B-School Startups: The Birth of Morphology

Editor's Note: This story is part of Bloomberg Businessweek's occasional series on the world of startups. The series focuses on MBAs and undergraduate business students who developed their ideas or launched their businesses while still in school and the many ways their schools helped them get their new ventures off the ground. For a look at some business students trying to build their own businesses, check out our slide show.

Kate Ryan Reiling's big idea came on a freezing Minnesota night in 2002. It was too cold to venture out, so Reiling and her friends decided to stay in and play board games. They didn't like their choices—Jenga or Pente—so they opted to invent their own game.

What they came up with was something similar to a 3D version of Pictionary. A member of a team picks a word, and using an assortment of objects, such as string, glass beads, colored cubes, and wooden sticks, she builds the word for her teammates to guess before time runs out.

After an evening of combining blocks, beads, and words from a Spanish-English dictionary, the night ended for everyone but Reiling. "I was amazed at how much fun we had," she says. "I asked [them] if I could take the idea and run with it."

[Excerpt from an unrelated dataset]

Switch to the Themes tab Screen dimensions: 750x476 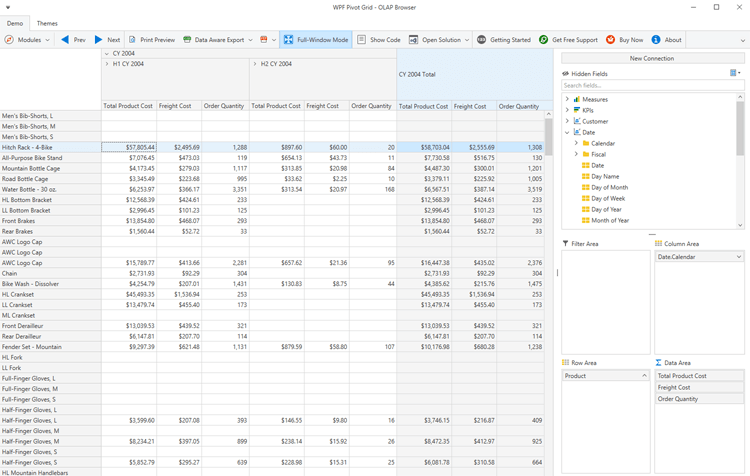tap(47, 23)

The next day Reiling raided her local craft supply store, buying objects she could use for the game. She brainstormed words that could be "built"—such as "butterfly," "pizza," and "lightbulb"—and wrote them on the back of old business cards. Then, for the next few months, she lured friends over with promises of chili dinners and coaxed them into playing different versions of what would eventually become Morphology. In an early version of the game, she tested a random selection of objects, but after watching people play, she realized the simplest pieces were the ones most often used. After that, she focused on incorporating simple shapes and ordinary objects, like string and blocks.

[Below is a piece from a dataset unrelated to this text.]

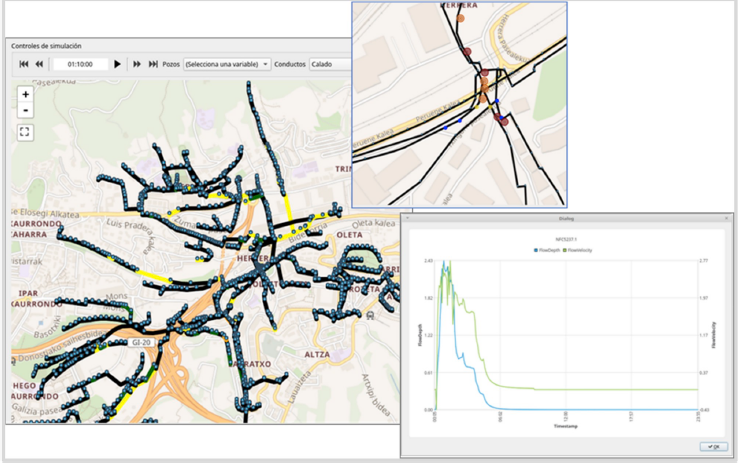Click the GI-20 road label on map
The height and width of the screenshot is (463, 740).
141,342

Then she hit a wall. "I had the product, but I didn't have the skill set yet to take the product and turn it into a company," she says. So she decided to go to business school.

Crucial Toolkit

In 2007, Reiling enrolled in the Tuck School of Business at Dartmouth, specifically to develop a business plan for Morphology. She had a good feeling about Tuck. "There was a really exciting energy around the entrepreneurship program," she says, "a real sense that this was something the school was focused on nurturing."

In a course called First-Year Project, taught by adjunct professor Gregg Fairbrothers, she learned about scheduling and organization and how to work with investors, suppliers, and distributors. Fairbrothers calls the course a toolkit for students. "There are a bunch of things a businessperson needs to learn somewhere, and we're providing an accelerated, comprehensive way of picking up those tools," he says.

For three-months, Reiling and a few of her classmates worked on her business idea—and by the end of the course had refined her prototype and put together a convincing business proposal. So convincing, in fact, that the venture capitalists evaluating her assignment were interested in investing. "The whole final presentation was validation for me that I was onto something," Reiling says. "I realized I had the idea; now I needed the company."

Despite everything she'd learned in her first year at Tuck, Reiling wanted more time before she started accepting funding. She did, however, sell her first prototype to Fairbrothers for $50.

Productive Networks

Reiling continued to refine the Morphology Games business plan throughout her second year at Tuck and raised $150,000 of initial funding from family and friends at both Dartmouth and her undergraduate alma mater Macalester College in St. Paul, Minn.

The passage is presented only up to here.